Raghani, and many others like him, were happy to sell their land -- a marked contrast to the deadly clashes over land that have happened elsewhere in India.
However, the challenges Kant faces are enormous, not least tackling the bureaucracy inside his own government. Getting permission to build even one power plant needs 44 clearances.
“Look at the number of sanctions and approvals. This page, this page,” he exclaimed during an interview in his office, thumbing through pages of stapled documents.
Corruption, one of the biggest hindrances to business in India, is another. Land acquisition has not even started in Uttar Pradesh, a state of 200 million people with a reputation for kickbacks.
“Unless you bribe, they will not give up the land,” said a government source involved in the project.
Graft scandals have haunted Singh’s government since last year, with a clutch of high-profile politicians sent to trial amid mass street protests.
The DMICDC, the company created to steer the project, is changing its business model from being majority-owned by two private lenders to being under government control. It wants to ensure private firms are not seen as being cozy with the state, the government source said, speaking on condition of anonymity.
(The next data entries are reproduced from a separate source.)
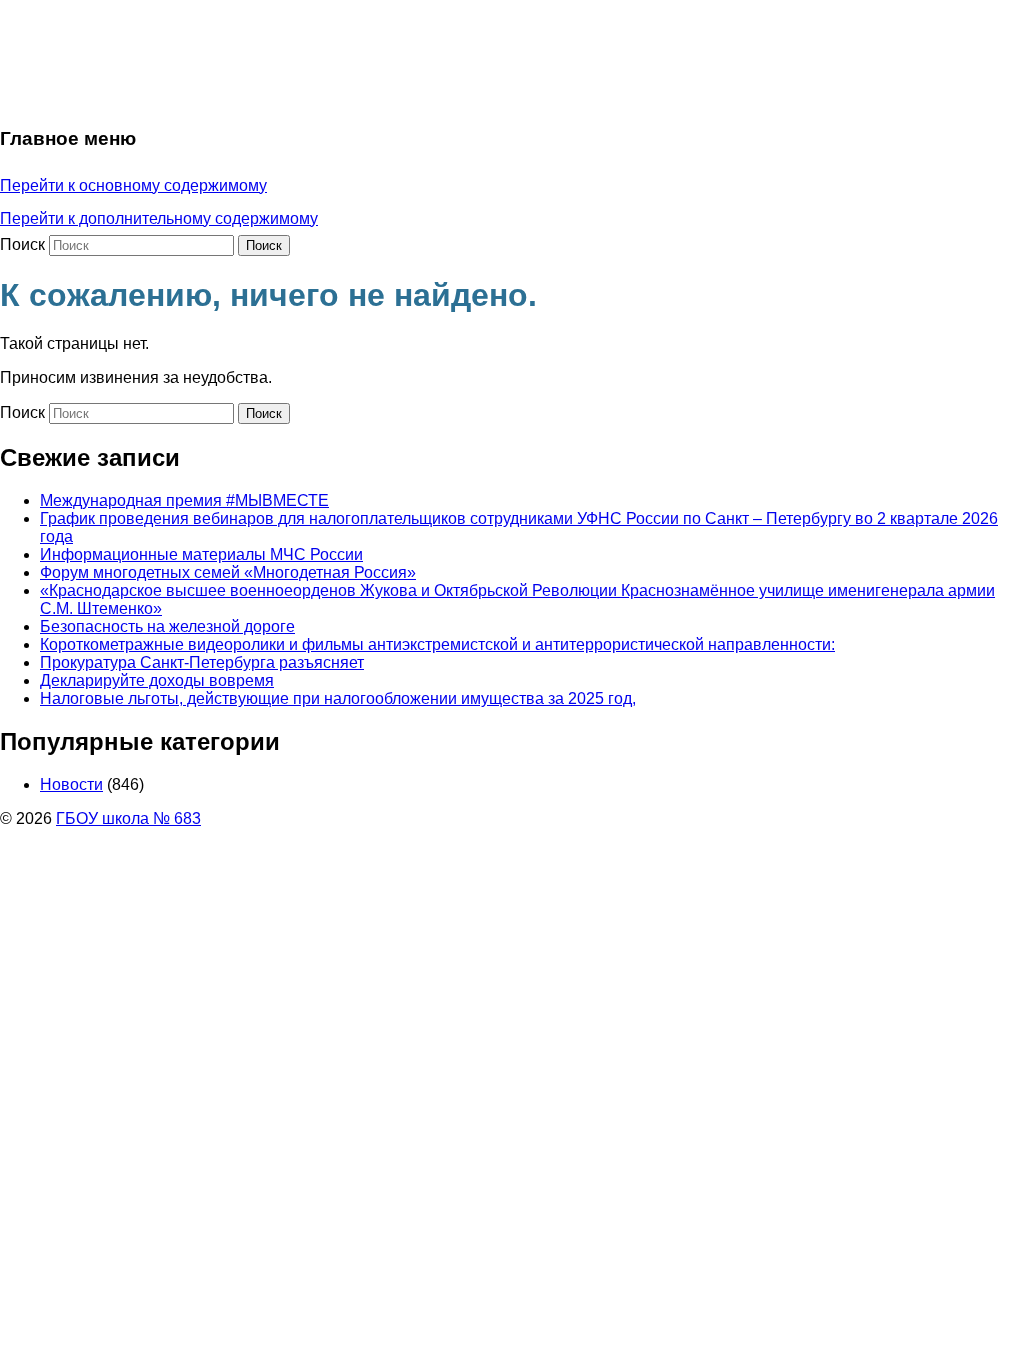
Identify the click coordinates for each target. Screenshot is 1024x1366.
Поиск (22, 244)
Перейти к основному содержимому (133, 185)
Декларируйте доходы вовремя (157, 680)
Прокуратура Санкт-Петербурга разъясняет (202, 662)
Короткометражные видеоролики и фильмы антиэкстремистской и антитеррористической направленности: (437, 644)
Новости (71, 784)
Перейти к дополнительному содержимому (159, 218)
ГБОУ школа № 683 (128, 818)
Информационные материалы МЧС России (201, 554)
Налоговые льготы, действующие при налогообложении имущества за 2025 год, (338, 698)
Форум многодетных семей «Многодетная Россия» (228, 572)
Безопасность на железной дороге (167, 626)
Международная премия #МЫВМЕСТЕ (184, 500)
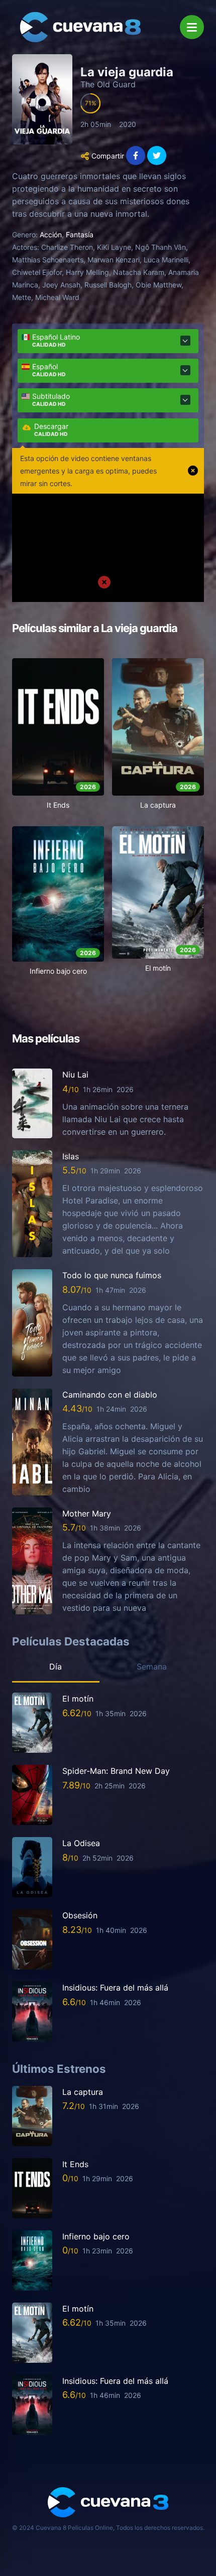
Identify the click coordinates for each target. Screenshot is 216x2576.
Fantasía (79, 234)
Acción (51, 234)
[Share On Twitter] (156, 155)
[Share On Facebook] (135, 155)
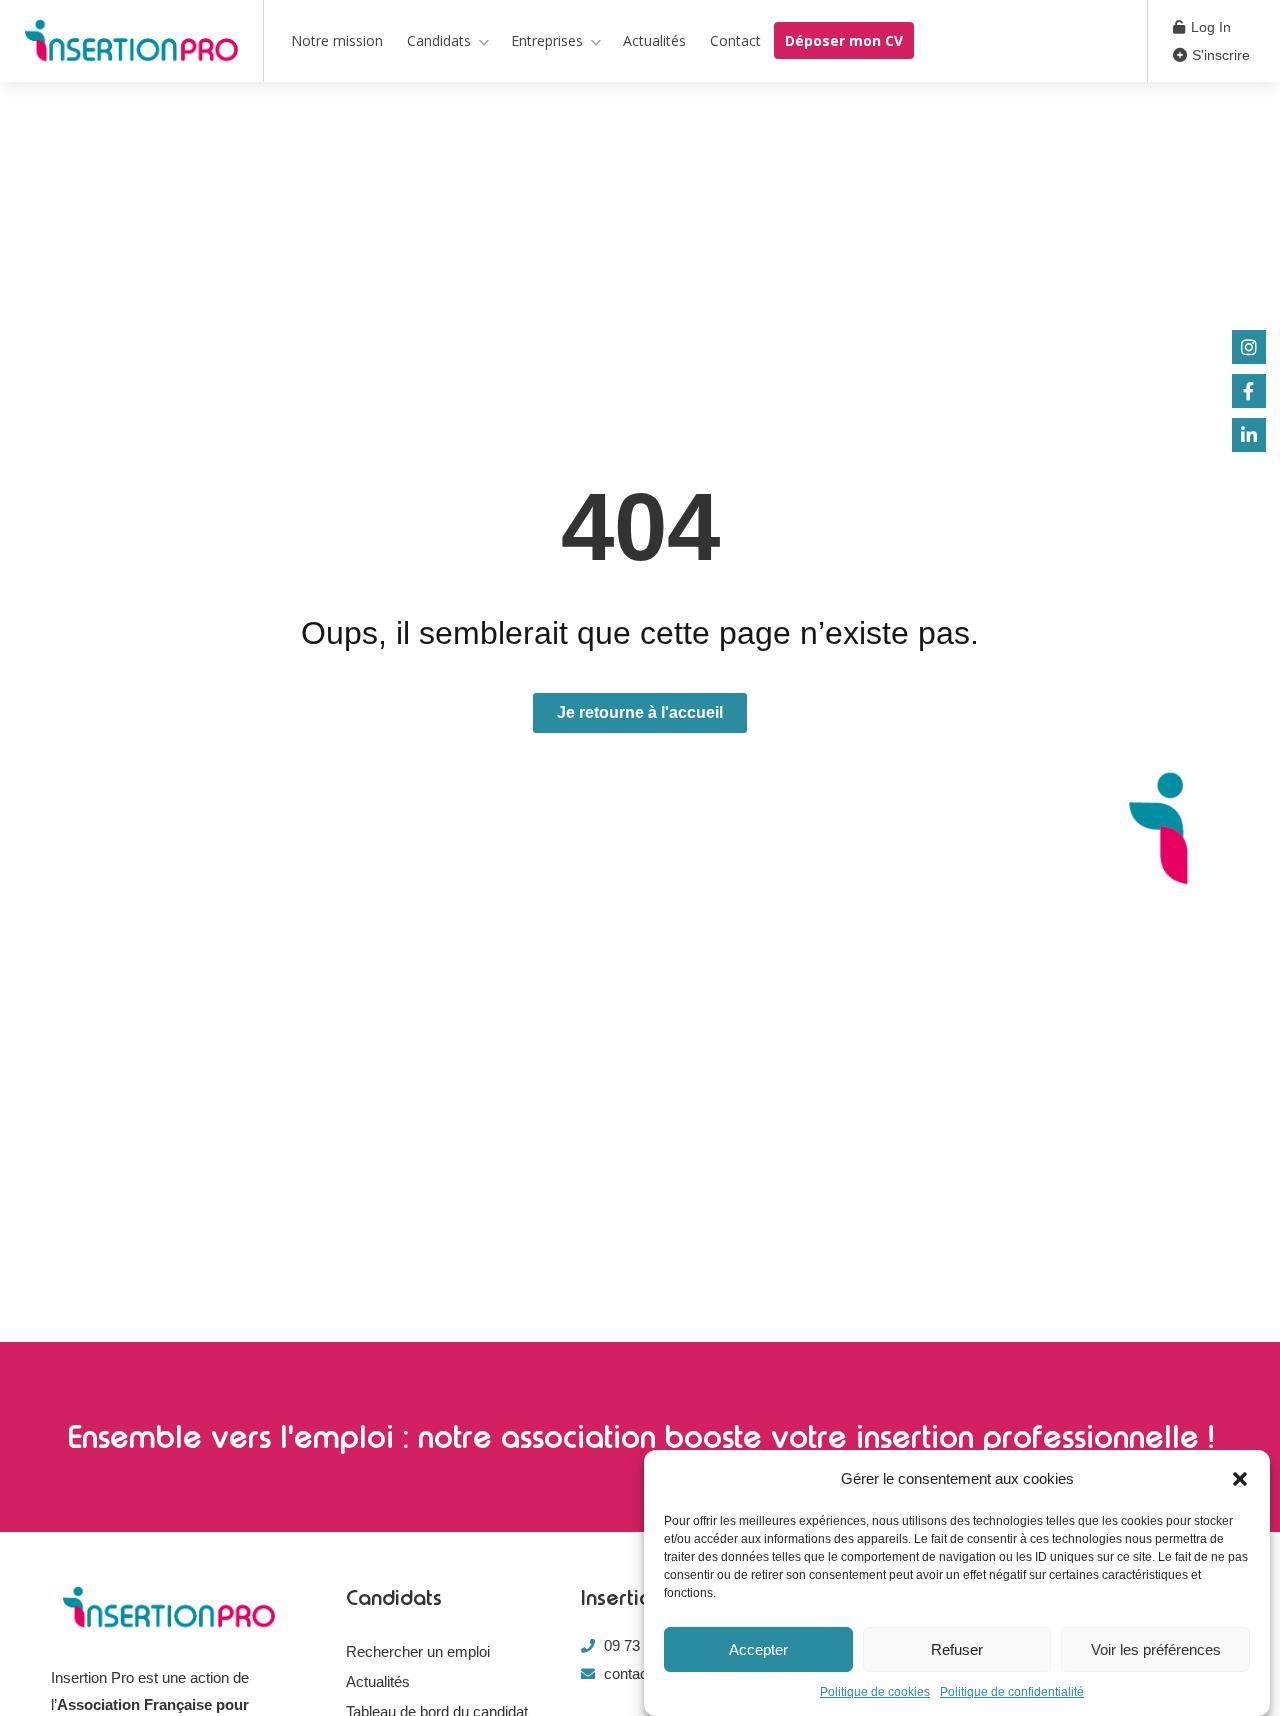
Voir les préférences (1156, 1649)
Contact (735, 40)
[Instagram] (1249, 347)
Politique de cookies (875, 1692)
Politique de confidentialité (1012, 1692)
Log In (1209, 27)
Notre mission (337, 40)
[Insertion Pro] (131, 44)
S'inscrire (1219, 55)
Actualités (654, 40)
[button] (1240, 1479)
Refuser (957, 1649)
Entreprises (547, 40)
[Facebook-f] (1249, 391)
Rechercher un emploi (418, 1651)
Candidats (439, 40)
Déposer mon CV (844, 40)
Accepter (758, 1649)
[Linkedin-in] (1249, 435)
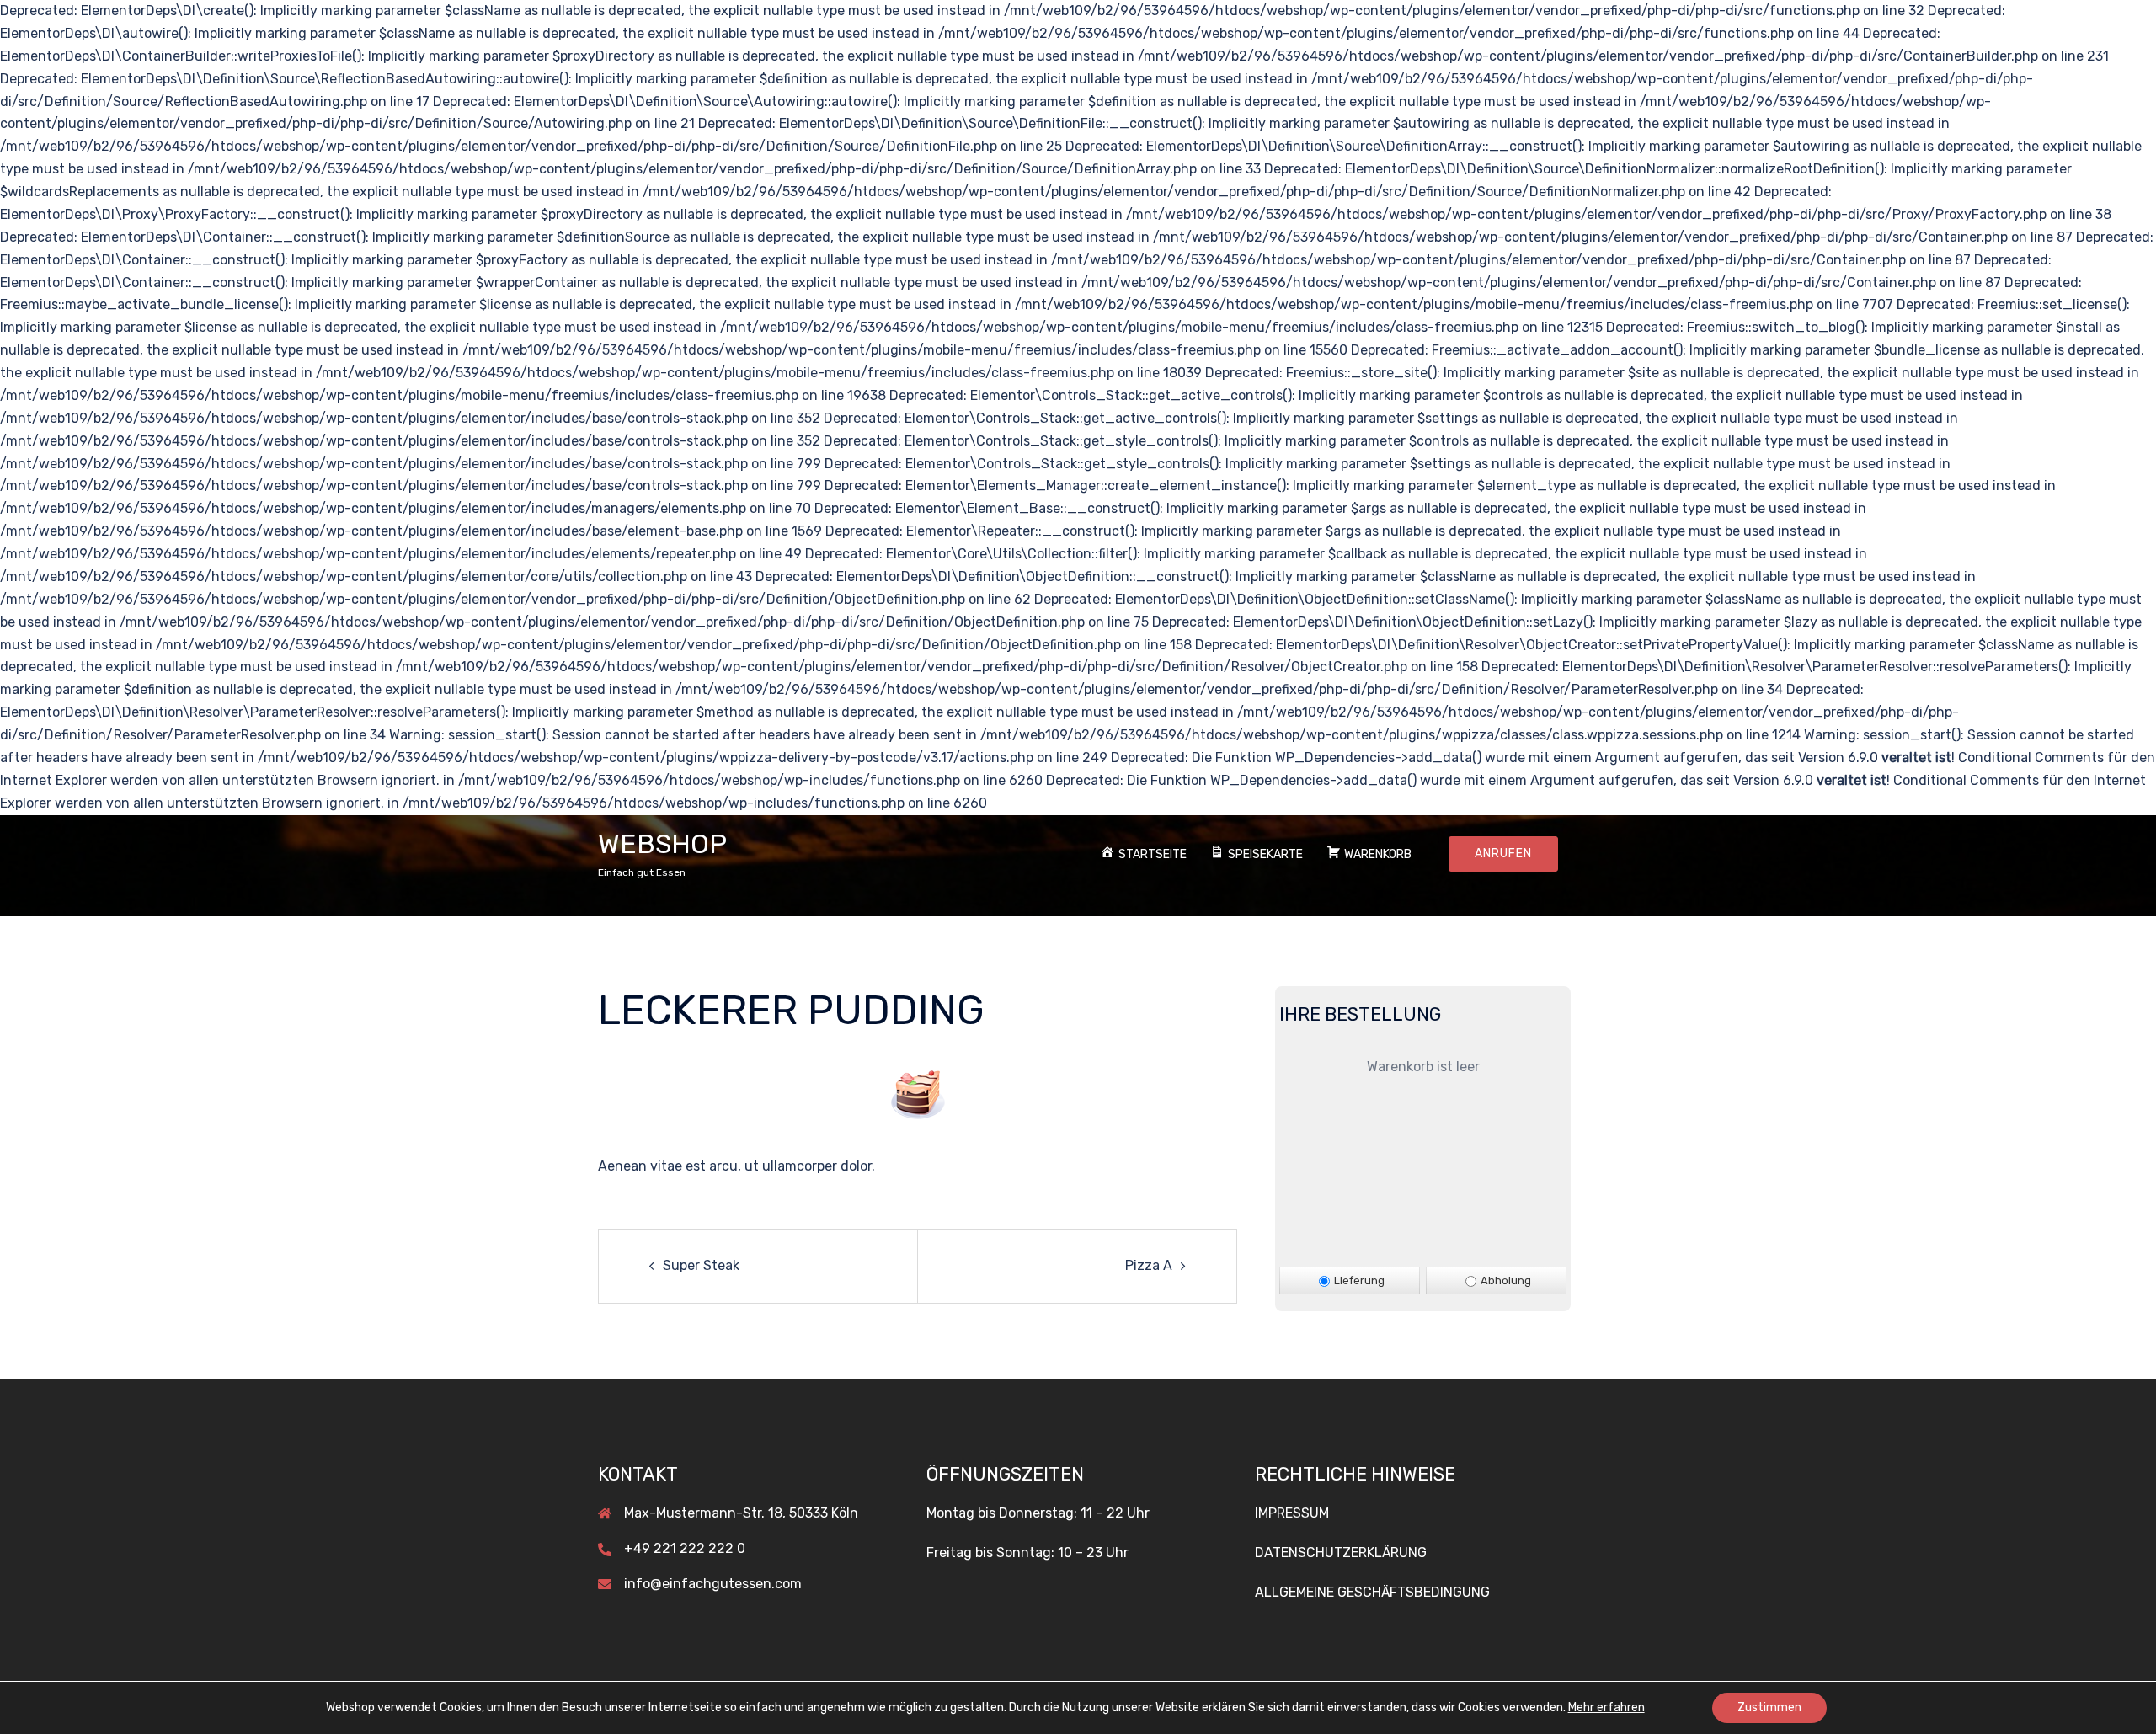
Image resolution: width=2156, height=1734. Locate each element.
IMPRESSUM (1292, 1513)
“It’s public money being put in, so immediately people will start saying the DMICDC is nothing but a front for siphoning money,” the source said.
Progress on the rail line, which is headed by a separate state-run company, is also slow.
India has a mixed record on project implementation. Stories of bribery, construction delays and filthy athletes’ rooms made Delhi’s hosting of the 2010 Commonwealth Games a PR disaster.
But swanky new airports in Delhi and Mumbai, a high-speed metro in the capital and some slick new highways show that the government’s huge infrastructure push, with a planned splurge of$1 trillion over the next five years, is paying some dividends.